Using this brute force approach quickly runs into trouble when \(M\) gets large. The calculation of all possible combinations will quickly fail due to memory limits. A better way to calculate the means is to use function meanMWNCHypergeo. Settings the precision argument to a small value will yield an exact solution.

mu2 <- meanMWNCHypergeo(m = rep(1, M), n=N, odds = P, precision = .0)
mu2
[1] 0.7158730 0.6083333 0.4412698 0.2345238

Additionally, the function also allows to estimate the means with reduced precision for high values of \(M\) and \(N\). By this one can evade the trouble caused by the brute force approach above.

M <- 20
N <- 10
P <- M:1
mu2 <- meanMWNCHypergeo(m = rep(1, M), n=N, odds = P, precision = .1)
mu2
 [1] 0.77546895 0.75805727 0.73929536 0.71907852 0.69729394 0.67382002
 [7] 0.64852578 0.62127004 0.59190071 0.56025388 0.52615293 0.48940756
[13] 0.44981270 0.40714738 0.36117350 0.31163449 0.25825389 0.20073378
[19] 0.13875316 0.07196614

Two stage sampling strategy

Using this knowledge, we can calculate the resulting distribution for a sampling strategy applied in my research. In my setting, \(N\) is not fixed but is also a random variable used as a hyper-parameter in the second sampling stage using WNMHD as described above. As all draws are indendent, the expected means of the compound distribution can simply be calculated as a weighted sum of the estimated WNMHD means for every possible realization of \(N\). Let the distribution for the random variable \(N\) be

P1 <- c("1" = .25, "2"=.5, "3"=.25) 
P1
   1    2    3 
0.25 0.50 0.25 

Calculating the weighted sum of estimated WNMHD means for each N gives.

# stage 2 sampling
M <- 4
P <- M:1
MU <- mapply(meanMWNCHypergeo, n=1:3, 
            MoreArgs = list(m = rep(1, M), odds = P, precision = 0))
MU <- t(MU)
P1 %*% MU
          [,1]      [,2]      [,3]      [,4]
[1,] 0.6884921 0.5967262 0.4603175 0.2544643

To see if the results are correct let’s try it again using a simulation.

# stage 1 sampling
reps <- 1e5
N1 <- sample(1:3, reps, replace=T, prob=P1)

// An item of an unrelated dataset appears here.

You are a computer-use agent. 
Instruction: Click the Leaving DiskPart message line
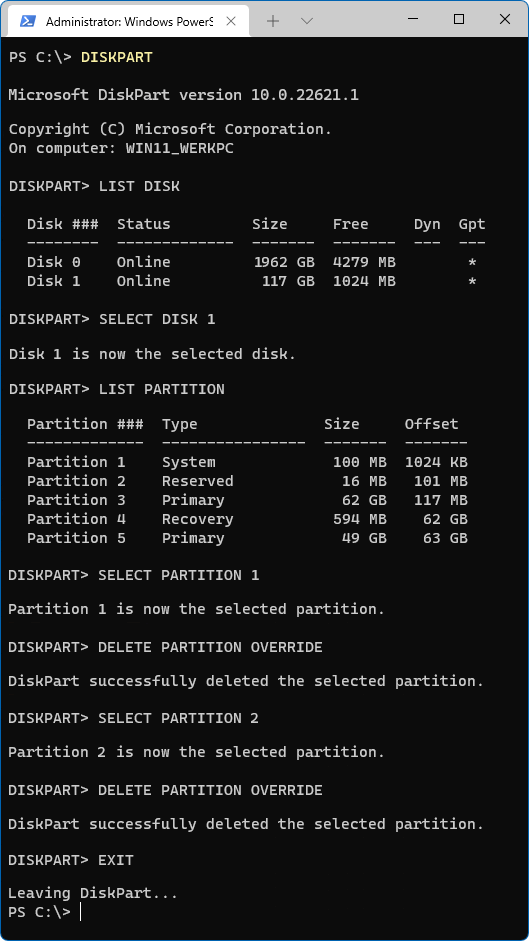click(x=93, y=894)
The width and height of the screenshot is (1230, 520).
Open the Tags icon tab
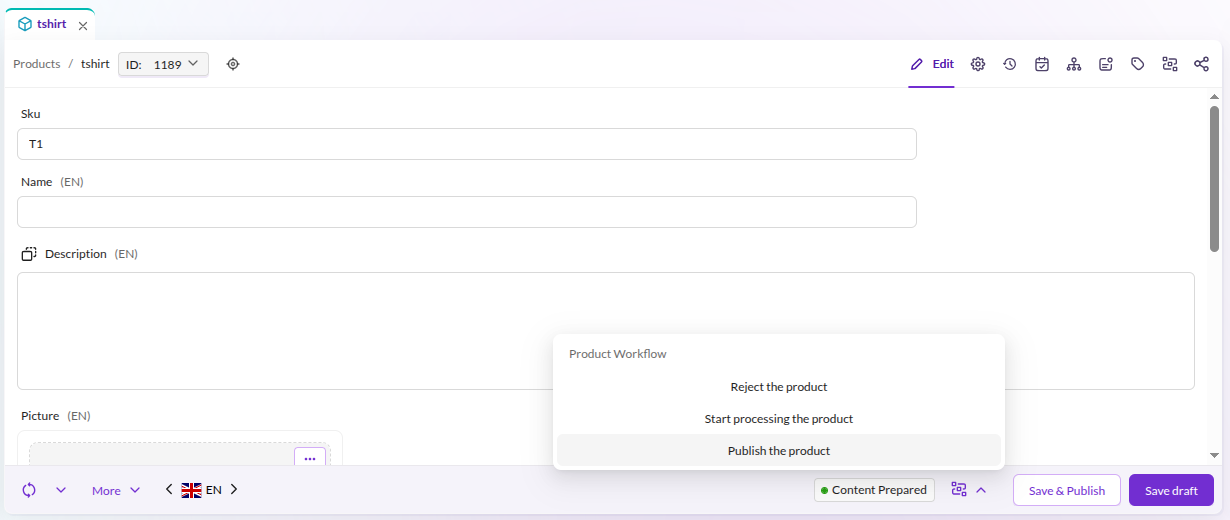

v <- lapply(N1, function(x)  {
  sample(1:M, size=x, replace=FALSE, prob=P)
})
tbl <- table(unlist(v))
tbl / reps

      1       2       3       4 
0.69084 0.59560 0.45828 0.25375 

The results are almost identical. As the WNMHD means are estimated and thus only approximately correct, we cannot expect identity of the results even for many replications.